The Honorable Judge D. Chasdai: who is already sick, A person who has already fallen ill.
A: Ovary. Retrospectively, a person who already has shingles, retrospectively who had smallpox, and for that you need, you already know it's a certain carcinogen, I already knew it was a substance. The reports from the Ministry of Health and the Ministry of the Environment said that it was certain carcinogens, it wasn't a problem for me at all. I don't argue about that. Even with the fishermen. They bathed in certain carcinogens. None of us will be willing to enter Kishon today when it contains certain carcinogens. Why? Because we know that RISK Tall, we know that, But a person who got sick After he immersed in Kishon, I say that it is more likely than not that this immersion caused, caused his illness, because I saw that I could not convince Ron,
[....],
That's how I explain it, that there are two approaches to assessing some kind of environmental exposure. Prospectively, in order to assess the risk and determine that the substance is definitely carcinogenic, this is what the Honorable Justice Ron Shapira says, I just wrote in the article. And then retrospectively, after you already know that it is a certain carcinogen, then there is no need for any Hill guidelines. If we get to... There is no need for statistics, it is deterministic that there is a connection. (In detail, pp. 409-412).
- In the judgment of the Haifa District Court, it was held in relation to the thesis of 'qualitative epidemiology' raised by Lin – within the framework of his fourth opinion there and even in our case from the retrospective perspective – that:
As for Prof. Lin's opinion, these are general opinions and therefore do not establish a connection between the illness of a particular plaintiff and a specific material. See: Ramat Hovav [p. 129].

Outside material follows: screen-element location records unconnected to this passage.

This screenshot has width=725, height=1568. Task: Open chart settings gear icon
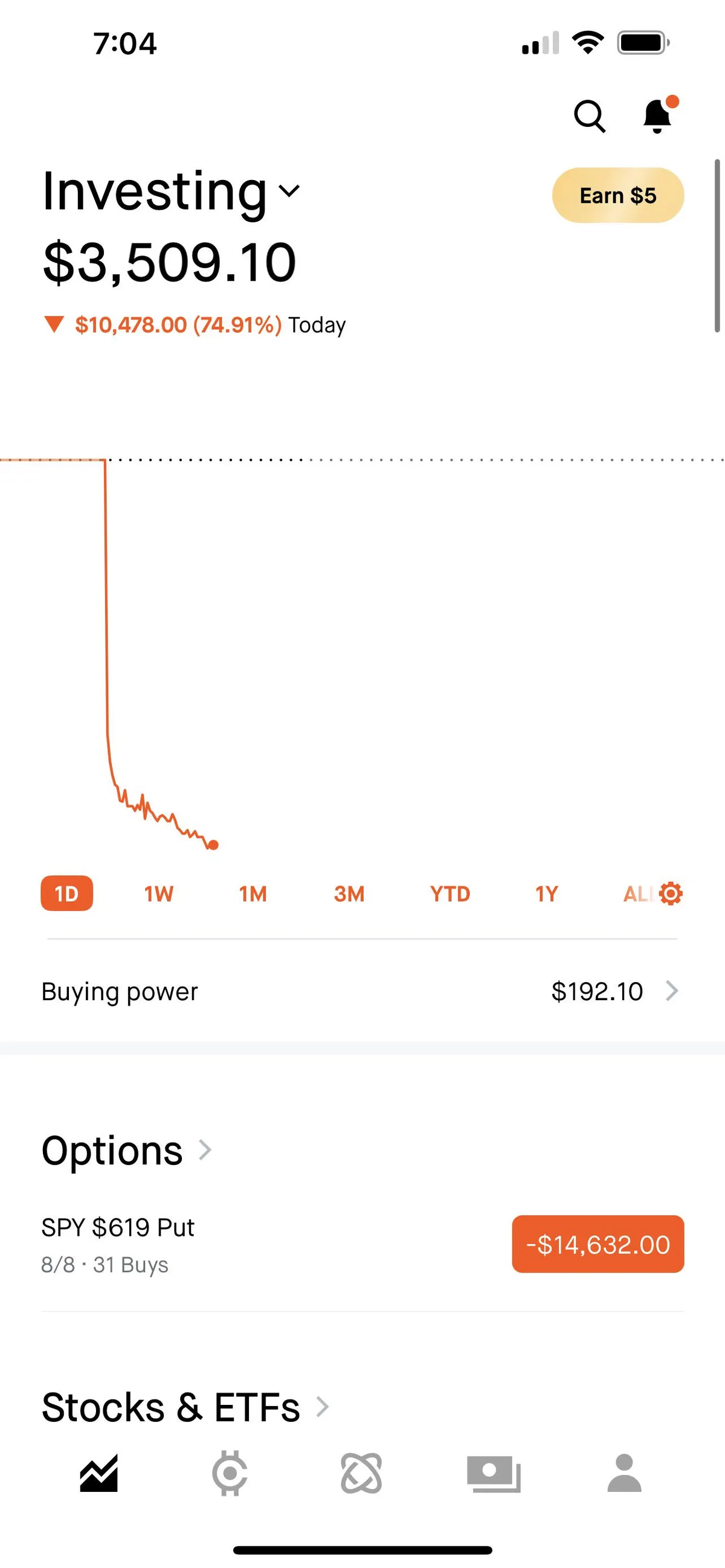pos(671,893)
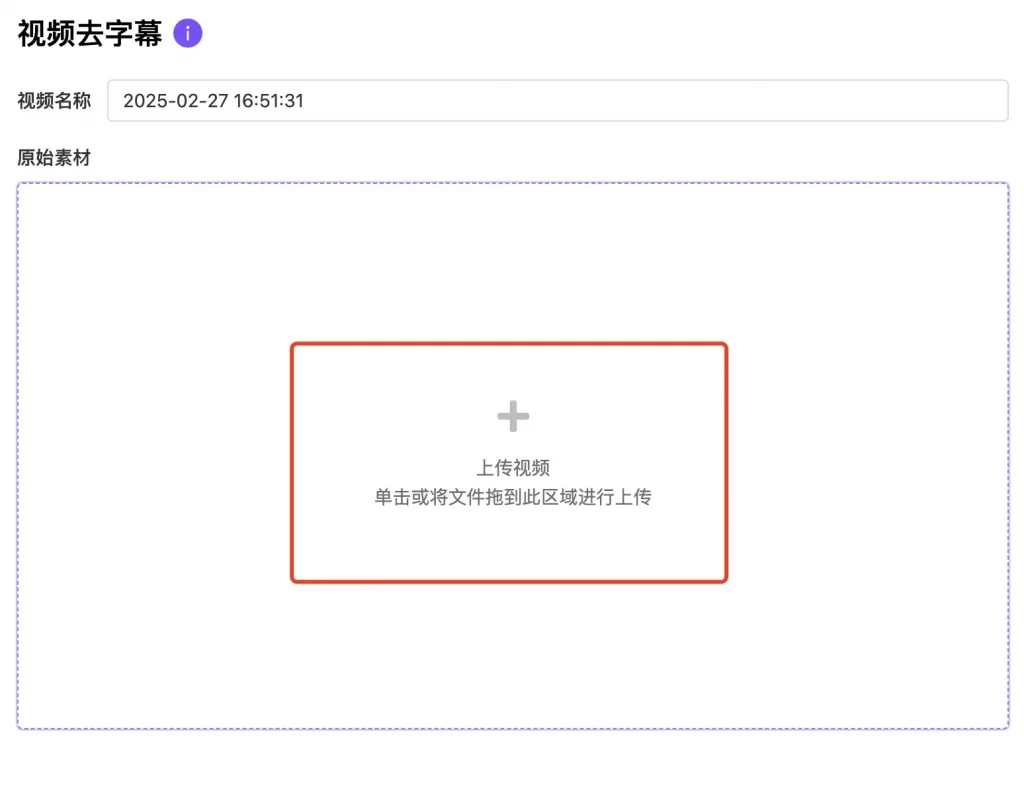
Task: Click the word 拖到此区域 in the upload hint
Action: pyautogui.click(x=531, y=497)
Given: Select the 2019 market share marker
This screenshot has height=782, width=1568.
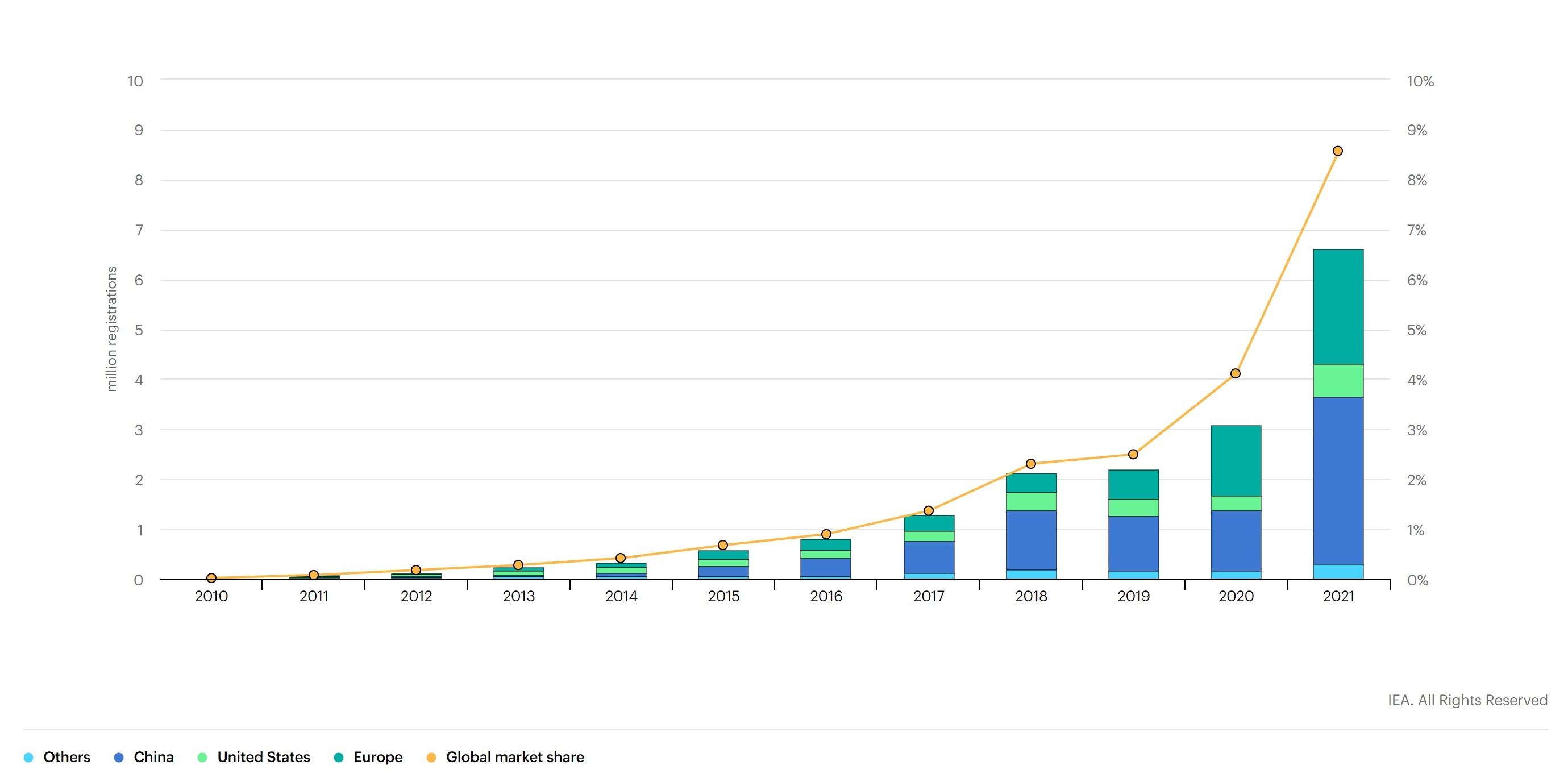Looking at the screenshot, I should pyautogui.click(x=1133, y=454).
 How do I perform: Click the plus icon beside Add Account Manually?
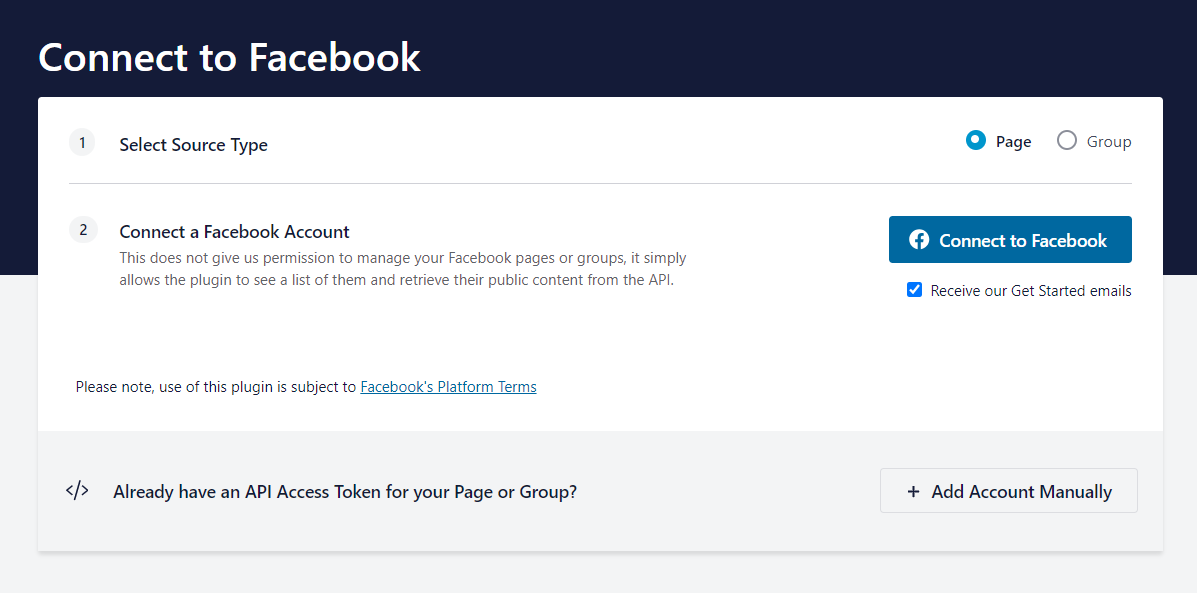coord(913,491)
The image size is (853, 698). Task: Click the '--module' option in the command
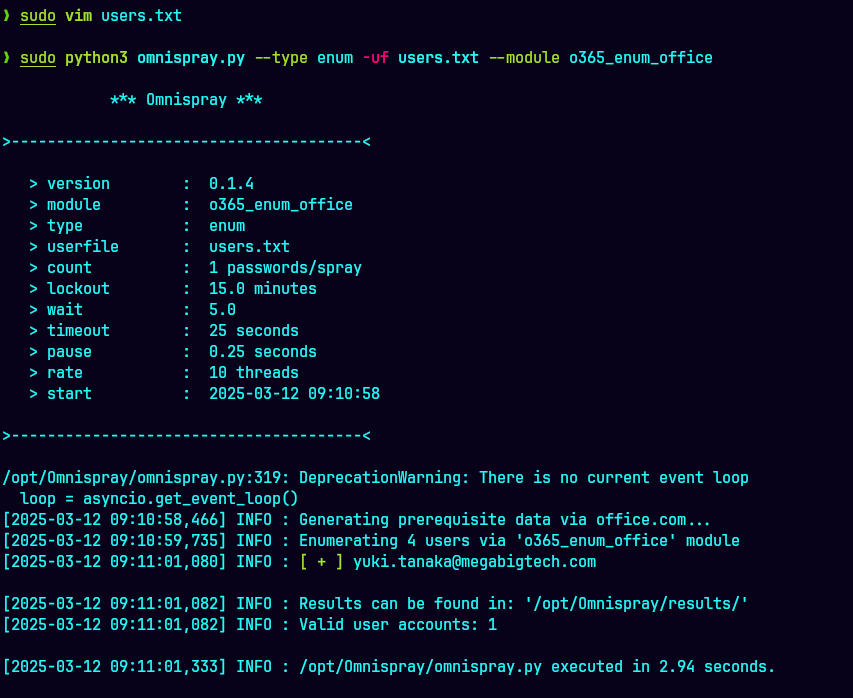coord(524,58)
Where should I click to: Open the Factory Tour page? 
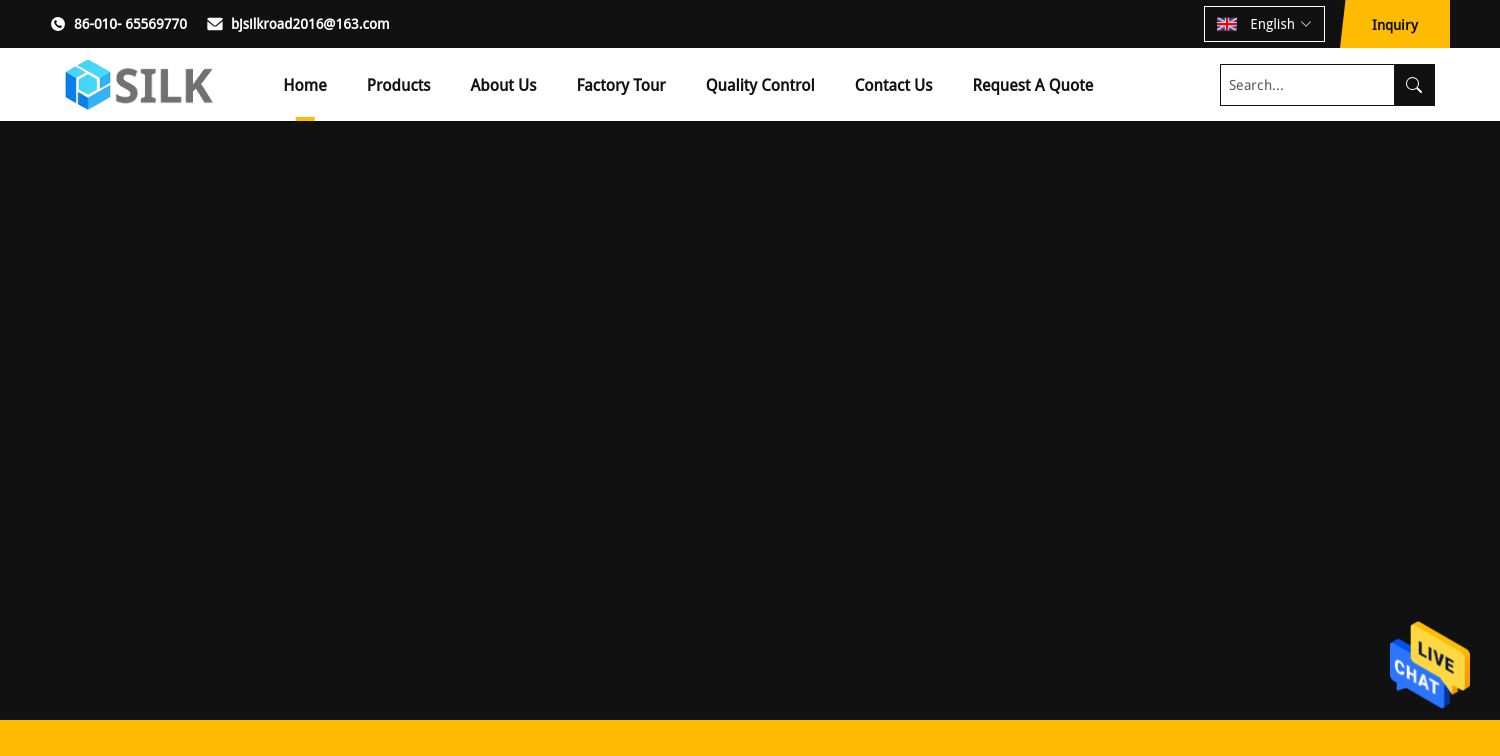click(x=621, y=85)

Prof. Lin's general opinion is not sufficient to create an individual opinion in the matter of the aforementioned deceased, since Prof. Lin did not discuss the specific circumstances of each of the plaintiffs' exposure to the Kishon water and the specific risk factors of each of them for pancreatic cancer. Therefore, this general opinion does not have the power to create a specific opinion in the matter of the deceased, especially when Prof. Lin does not even have the relevant expertise to determine this [p. 153].